## WORK TO COMPLETE
Taking the line with "Where should I click to: Open" as the first and the line with "The width and height of the screenshot is (1393, 677)." as the last, set down exactly every line in that range from the entries below, and no more.

## DATA FOR REVIEW
======

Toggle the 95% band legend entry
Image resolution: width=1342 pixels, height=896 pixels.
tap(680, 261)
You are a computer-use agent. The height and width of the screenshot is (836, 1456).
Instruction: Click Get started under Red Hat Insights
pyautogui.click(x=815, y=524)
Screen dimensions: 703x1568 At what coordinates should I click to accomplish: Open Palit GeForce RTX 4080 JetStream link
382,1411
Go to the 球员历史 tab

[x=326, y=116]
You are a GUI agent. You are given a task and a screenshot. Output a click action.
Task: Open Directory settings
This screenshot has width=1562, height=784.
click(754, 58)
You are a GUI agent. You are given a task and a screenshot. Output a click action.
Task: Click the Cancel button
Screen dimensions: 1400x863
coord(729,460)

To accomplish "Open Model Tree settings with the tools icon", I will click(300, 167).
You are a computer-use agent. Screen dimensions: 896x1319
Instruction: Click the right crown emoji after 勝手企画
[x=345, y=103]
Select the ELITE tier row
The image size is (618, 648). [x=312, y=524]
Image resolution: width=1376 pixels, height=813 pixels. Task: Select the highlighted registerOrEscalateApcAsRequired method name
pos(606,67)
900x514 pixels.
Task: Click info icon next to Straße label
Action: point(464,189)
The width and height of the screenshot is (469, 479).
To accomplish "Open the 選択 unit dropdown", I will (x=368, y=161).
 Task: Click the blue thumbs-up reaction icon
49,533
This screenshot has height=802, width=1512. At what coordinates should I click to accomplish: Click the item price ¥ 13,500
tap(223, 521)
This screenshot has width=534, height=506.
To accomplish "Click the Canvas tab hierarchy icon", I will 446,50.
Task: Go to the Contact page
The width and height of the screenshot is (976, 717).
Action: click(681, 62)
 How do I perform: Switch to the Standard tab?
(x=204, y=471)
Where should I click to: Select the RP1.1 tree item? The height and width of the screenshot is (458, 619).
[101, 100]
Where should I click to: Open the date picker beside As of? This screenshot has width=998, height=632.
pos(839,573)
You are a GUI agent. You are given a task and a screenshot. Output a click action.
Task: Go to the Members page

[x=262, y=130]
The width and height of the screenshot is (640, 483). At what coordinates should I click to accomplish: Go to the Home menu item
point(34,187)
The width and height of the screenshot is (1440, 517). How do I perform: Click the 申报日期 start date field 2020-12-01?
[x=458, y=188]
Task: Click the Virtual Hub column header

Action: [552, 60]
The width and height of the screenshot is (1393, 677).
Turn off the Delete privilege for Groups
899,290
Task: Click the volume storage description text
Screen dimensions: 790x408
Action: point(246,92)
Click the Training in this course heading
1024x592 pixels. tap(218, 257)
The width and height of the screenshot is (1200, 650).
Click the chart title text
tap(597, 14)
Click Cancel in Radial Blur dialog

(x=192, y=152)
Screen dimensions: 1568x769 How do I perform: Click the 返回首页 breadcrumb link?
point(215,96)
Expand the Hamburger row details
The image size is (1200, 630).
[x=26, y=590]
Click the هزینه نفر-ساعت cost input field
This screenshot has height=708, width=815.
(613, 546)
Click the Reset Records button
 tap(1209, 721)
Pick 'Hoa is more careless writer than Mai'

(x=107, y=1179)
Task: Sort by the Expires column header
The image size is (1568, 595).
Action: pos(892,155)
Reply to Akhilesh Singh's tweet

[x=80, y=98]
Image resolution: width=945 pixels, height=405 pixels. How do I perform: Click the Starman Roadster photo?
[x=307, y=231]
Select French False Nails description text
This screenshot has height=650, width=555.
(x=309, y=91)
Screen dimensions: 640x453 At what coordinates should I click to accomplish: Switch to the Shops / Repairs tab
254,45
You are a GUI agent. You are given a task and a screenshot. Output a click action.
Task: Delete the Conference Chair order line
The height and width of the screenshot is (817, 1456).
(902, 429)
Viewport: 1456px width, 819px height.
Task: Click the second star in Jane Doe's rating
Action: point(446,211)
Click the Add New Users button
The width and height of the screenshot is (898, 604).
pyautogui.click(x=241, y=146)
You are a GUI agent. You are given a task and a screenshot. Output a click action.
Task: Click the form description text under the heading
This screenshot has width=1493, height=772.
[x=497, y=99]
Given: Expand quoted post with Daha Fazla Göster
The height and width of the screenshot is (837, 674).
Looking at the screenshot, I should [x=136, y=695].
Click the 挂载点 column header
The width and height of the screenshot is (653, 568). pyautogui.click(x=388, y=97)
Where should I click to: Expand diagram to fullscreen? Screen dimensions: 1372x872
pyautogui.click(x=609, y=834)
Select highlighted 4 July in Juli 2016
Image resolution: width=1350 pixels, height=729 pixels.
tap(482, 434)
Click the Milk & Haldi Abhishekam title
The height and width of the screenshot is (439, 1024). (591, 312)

======

## EXERCISE ANSWER
Where should I click to: Open the date picker beside As of? This screenshot has width=998, height=632.
pos(839,573)
You are a GUI agent. You are given a task and a screenshot. Output a click action.
Task: Go to the Members page

[x=262, y=130]
The width and height of the screenshot is (640, 483). At what coordinates should I click to accomplish: Go to the Home menu item
point(34,187)
The width and height of the screenshot is (1440, 517). How do I perform: Click the 申报日期 start date field 2020-12-01?
[x=458, y=188]
Task: Click the Virtual Hub column header

Action: [552, 60]
The width and height of the screenshot is (1393, 677).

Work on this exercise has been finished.